AMD has nothing special to offer the buyer in 2022-2023, except for discounts in price compared to Intel processors even in 2021. But Raptor Lake is faster ...

Single thread data with Cinebench R15 is presented, 324 for 7900X, 315 for 7600X, 286 for 12900K. It is also presented with R20, and R23.

Russell

Zen was big..
Zen 2 was revolutionary, especially in laptop space..
Zen 3 was definitely an upgrade...

But Zen 4?
Something tells me amd needs another Jim Keller moment if they don't want to be reduced go Rocketlake standards...

NikoB

Quote from: Russell on September 27, 2022, 05:46:03Zen was big..
Zen 2 was revolutionary, especially in laptop space..
Zen 3 was definitely an upgrade...

But Zen 4?
Something tells me amd needs another Jim Keller moment if they don't want to be reduced go Rocketlake standards...
The biggest disappointment (I think it will also be in mobile chips) is the fake Display Port 2.0. They (AMD) themselves explicitly declared support for only UHBR10 (40Gbit/s) mode, but not 20 (80 Gbit/s). Thus, Zen4 will be no support for 8k monitors on laptops (and on PCs) again. As for the GTX4xxx, I don't know yet, especially since so far only tops are being sold, which most people don't need for work.

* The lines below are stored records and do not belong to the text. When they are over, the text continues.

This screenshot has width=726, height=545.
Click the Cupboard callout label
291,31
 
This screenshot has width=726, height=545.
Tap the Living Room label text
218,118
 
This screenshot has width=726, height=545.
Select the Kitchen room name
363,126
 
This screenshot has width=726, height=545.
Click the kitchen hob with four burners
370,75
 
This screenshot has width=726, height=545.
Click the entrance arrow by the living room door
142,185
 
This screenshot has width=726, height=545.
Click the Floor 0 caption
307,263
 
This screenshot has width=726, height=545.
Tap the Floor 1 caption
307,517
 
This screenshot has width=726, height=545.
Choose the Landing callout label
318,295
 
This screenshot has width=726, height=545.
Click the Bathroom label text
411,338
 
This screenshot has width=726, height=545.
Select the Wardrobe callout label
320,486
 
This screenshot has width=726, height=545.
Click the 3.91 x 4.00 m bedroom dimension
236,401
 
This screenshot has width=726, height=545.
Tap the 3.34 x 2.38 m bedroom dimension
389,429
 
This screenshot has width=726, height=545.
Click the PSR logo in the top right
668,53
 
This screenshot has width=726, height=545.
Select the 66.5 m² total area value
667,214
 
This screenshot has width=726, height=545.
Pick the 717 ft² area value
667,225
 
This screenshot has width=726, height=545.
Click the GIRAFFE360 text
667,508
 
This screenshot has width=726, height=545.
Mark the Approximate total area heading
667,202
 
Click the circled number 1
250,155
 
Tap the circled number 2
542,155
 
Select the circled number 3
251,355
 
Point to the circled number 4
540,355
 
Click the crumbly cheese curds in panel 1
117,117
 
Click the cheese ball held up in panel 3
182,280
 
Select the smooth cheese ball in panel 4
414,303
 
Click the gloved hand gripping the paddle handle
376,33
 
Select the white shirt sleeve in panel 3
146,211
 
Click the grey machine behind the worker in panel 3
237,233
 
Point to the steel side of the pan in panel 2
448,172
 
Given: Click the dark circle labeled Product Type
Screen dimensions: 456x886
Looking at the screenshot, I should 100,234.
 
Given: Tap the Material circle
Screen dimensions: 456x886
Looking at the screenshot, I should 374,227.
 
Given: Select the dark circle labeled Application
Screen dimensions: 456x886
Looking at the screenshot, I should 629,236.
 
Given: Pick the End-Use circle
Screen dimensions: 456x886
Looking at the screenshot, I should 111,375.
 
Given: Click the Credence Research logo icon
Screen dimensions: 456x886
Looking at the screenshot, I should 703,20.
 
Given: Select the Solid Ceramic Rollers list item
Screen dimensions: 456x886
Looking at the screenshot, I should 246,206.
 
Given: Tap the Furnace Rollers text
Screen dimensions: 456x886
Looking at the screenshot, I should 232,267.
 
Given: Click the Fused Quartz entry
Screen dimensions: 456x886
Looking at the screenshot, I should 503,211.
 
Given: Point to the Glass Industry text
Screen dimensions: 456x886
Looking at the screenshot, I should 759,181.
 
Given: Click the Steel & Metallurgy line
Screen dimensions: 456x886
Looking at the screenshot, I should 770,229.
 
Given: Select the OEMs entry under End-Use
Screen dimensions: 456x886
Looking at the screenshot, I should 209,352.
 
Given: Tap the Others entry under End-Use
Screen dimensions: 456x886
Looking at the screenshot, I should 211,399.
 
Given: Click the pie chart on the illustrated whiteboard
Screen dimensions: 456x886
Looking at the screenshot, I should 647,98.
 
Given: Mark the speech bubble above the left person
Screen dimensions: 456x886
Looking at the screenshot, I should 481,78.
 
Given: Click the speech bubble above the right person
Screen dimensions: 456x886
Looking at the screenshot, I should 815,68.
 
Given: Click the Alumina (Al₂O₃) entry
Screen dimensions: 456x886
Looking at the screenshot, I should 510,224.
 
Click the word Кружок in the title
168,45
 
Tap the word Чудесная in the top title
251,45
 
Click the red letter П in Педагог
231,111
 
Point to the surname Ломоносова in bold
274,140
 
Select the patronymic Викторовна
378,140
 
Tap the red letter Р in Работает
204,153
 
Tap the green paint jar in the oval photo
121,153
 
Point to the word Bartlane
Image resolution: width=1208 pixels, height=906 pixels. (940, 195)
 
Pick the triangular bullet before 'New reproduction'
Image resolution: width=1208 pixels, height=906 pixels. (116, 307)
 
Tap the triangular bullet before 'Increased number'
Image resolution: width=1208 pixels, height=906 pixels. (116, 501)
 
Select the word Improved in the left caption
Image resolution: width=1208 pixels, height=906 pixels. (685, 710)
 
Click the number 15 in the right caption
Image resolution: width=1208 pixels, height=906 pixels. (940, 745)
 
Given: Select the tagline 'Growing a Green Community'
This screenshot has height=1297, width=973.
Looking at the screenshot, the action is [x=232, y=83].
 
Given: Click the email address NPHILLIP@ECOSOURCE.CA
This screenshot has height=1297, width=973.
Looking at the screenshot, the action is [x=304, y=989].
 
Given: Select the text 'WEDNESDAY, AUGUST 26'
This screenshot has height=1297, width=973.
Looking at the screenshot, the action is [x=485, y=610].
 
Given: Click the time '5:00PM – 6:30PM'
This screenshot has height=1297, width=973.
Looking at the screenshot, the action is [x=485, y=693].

Again, we are waiting for either junior discrete chips like 4050 or for Zen4+ or what Intel will actually offer in Raptor Lake for built-ins gpu, while I don't really understand what they really did there.

In general, of course, it is clear what the problem is, on Zen4 the memory is again too slow. Only ridiculous 70-80GByte/s, but it is necessary for confident support for 8k - 120+ in the built-in gpu. But discrete card are ready for 8k and DP2.0 for at least 7-8 years. And it's a shame that all this is being introduced so slowly...

In general, desktop processors now formally support the Display Port 2.0 protocol with 40 Gbit/s, i.e. halved from the full version and have support for HDMI 2.1 with FRL, but without an explicit indication of the limit mode (unlike DP2.0). Whether there is support for 12Gbit/s mode for each line out of 4 is not known, otherwise, again, HDMI 2.1 may turn out to be fake in AMD's implementatiion, not full-fledged with 48 Gbit/s bandwidth.

AVX512 also runs in 2 cycles, not one. On the other hand, Intel generally cut out its hardware support outside of server chips.

From my point of view, both Zen4 and Raptor Lake are a passerby. We have to wait for the next generation from both AMD and Intel, because only there will apparently be full support for DP2.0 and HDMI 2.1, as well as AV1 hardware encoding. Yes, and by that time it will apparently be possible to bring the memory 100+ GByte/s in bandwidth.